▶ _Exercise aim_
Below is a block of entries; repeat exactly the lines starting at the line that contains "Viewport: 1440px width, 720px height." and ending at the line that contains "This screenshot has height=422, width=1248.", both included.

[[ Supplied data, beginning ]]

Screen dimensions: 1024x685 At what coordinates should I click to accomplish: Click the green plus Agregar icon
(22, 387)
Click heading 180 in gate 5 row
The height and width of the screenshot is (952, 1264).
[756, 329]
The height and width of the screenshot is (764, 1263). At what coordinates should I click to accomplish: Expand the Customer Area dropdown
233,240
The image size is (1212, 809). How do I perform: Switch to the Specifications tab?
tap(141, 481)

[[ Supplied data, end ]]
[[ Supplied data, beginning ]]

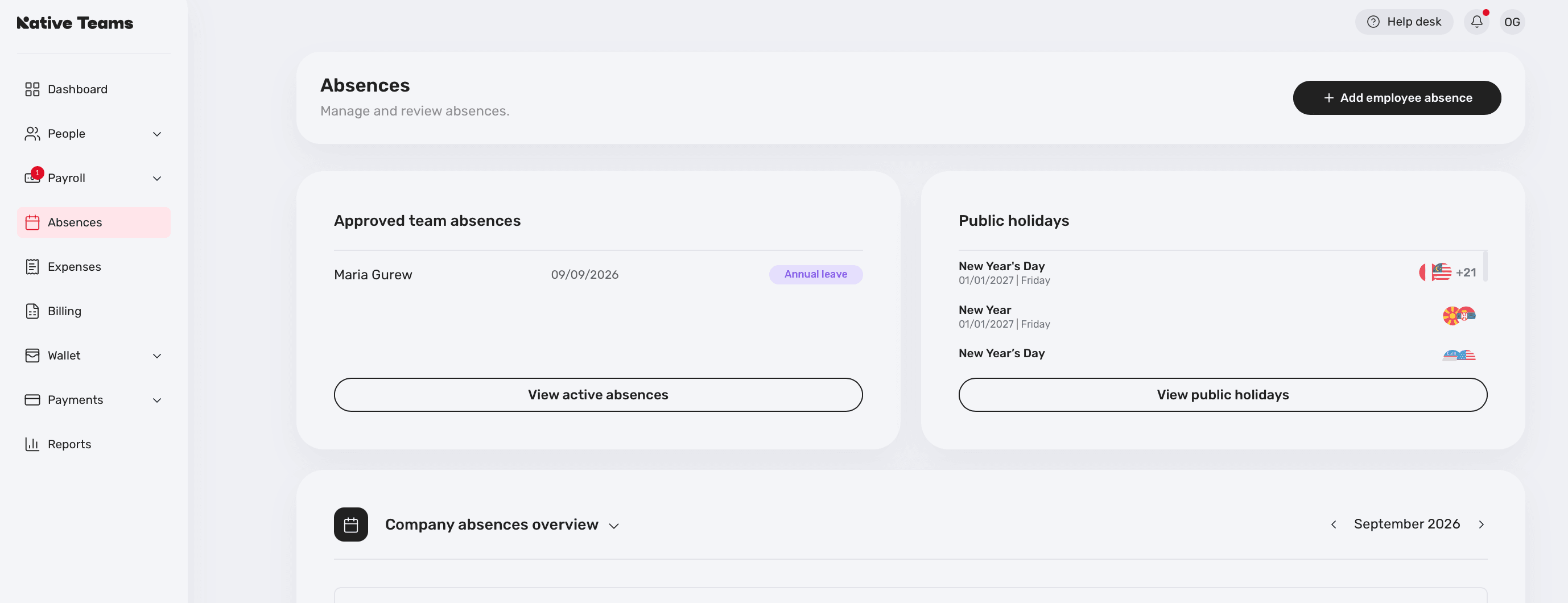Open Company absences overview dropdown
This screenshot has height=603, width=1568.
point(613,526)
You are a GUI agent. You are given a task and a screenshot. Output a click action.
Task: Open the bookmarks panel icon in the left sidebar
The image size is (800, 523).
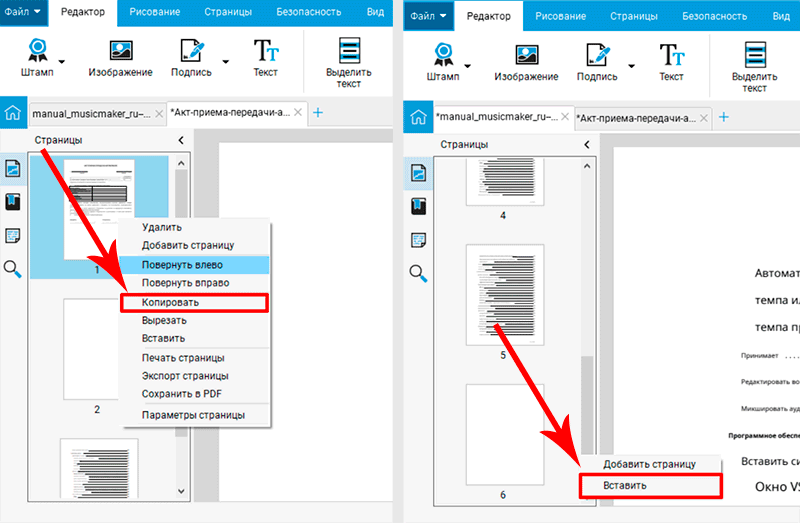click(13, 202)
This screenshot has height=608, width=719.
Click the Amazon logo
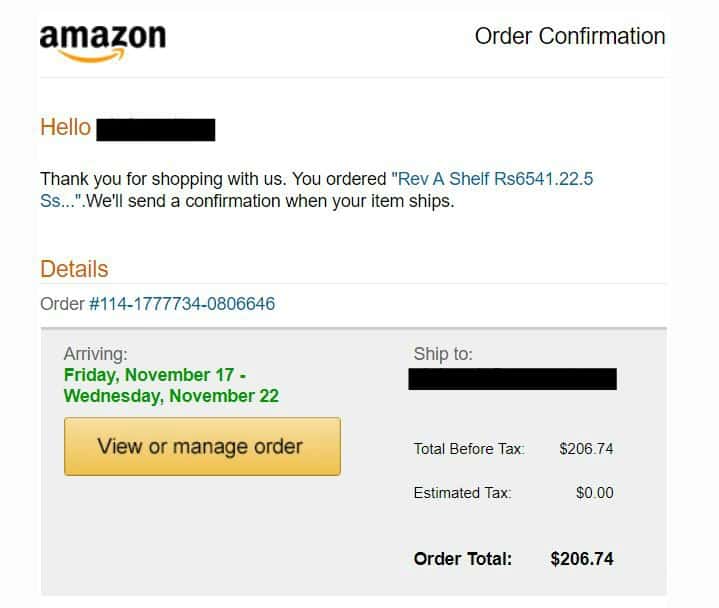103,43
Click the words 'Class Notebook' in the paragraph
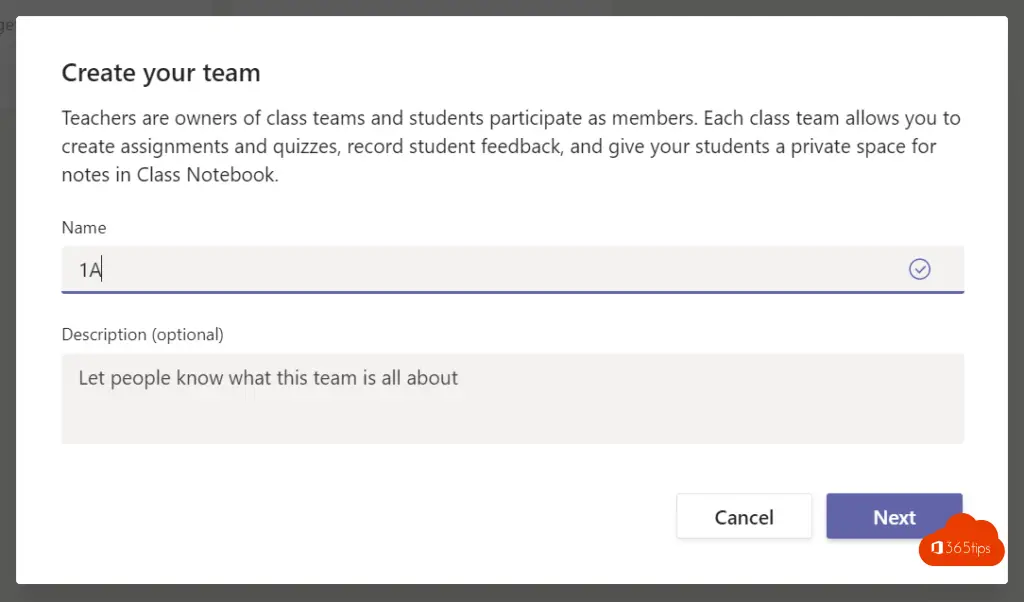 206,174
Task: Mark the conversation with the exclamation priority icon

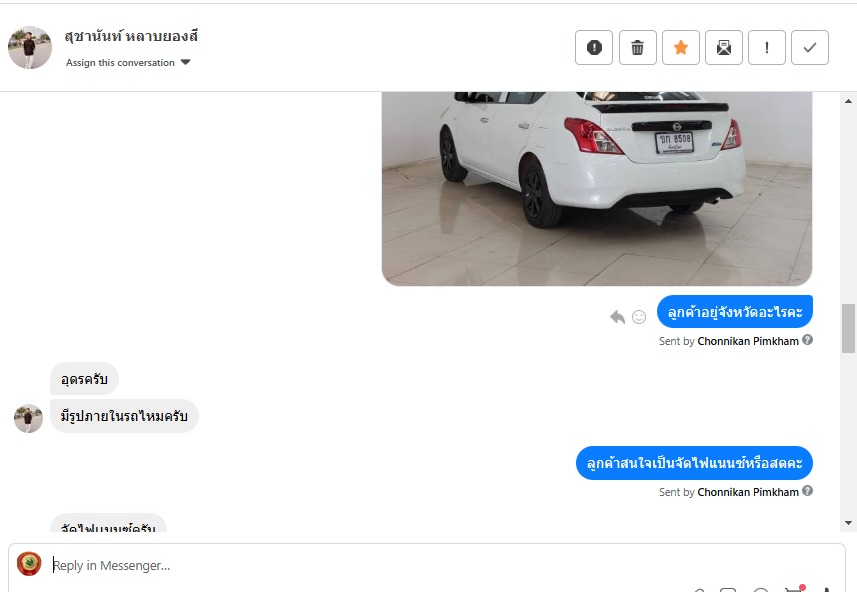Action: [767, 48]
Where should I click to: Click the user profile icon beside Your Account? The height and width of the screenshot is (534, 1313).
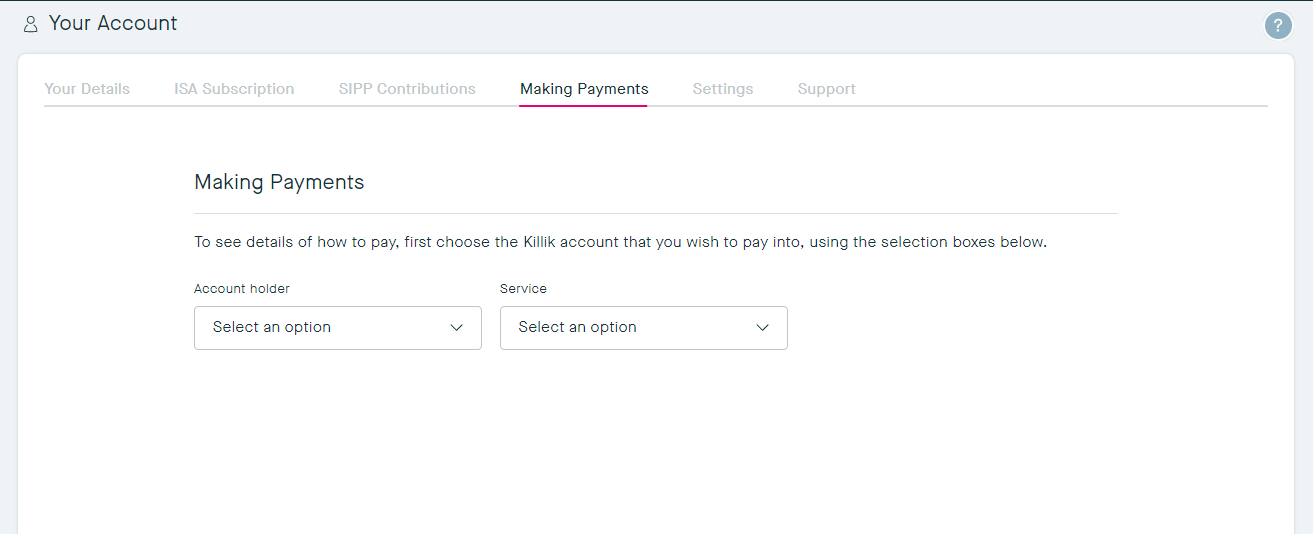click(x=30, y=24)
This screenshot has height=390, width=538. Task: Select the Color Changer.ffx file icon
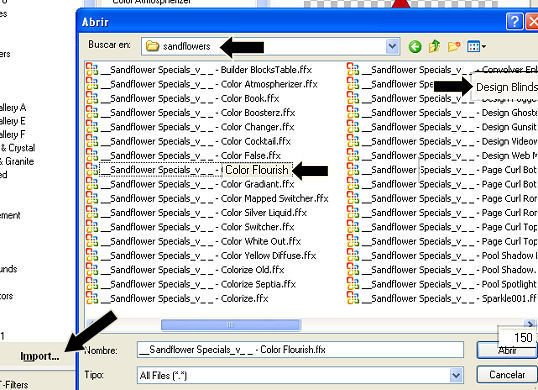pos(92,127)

[[ Supplied data, end ]]
[[ Supplied data, beginning ]]

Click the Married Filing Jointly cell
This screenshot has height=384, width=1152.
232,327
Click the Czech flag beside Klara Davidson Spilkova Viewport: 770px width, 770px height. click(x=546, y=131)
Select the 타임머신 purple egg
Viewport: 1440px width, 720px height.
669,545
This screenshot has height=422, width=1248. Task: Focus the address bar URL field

[[ Supplied data, end ]]

▶ _Solution for this problem_
Viewport: 1440px width, 720px height.
669,545
This screenshot has height=422, width=1248. Task: Focus the address bar URL field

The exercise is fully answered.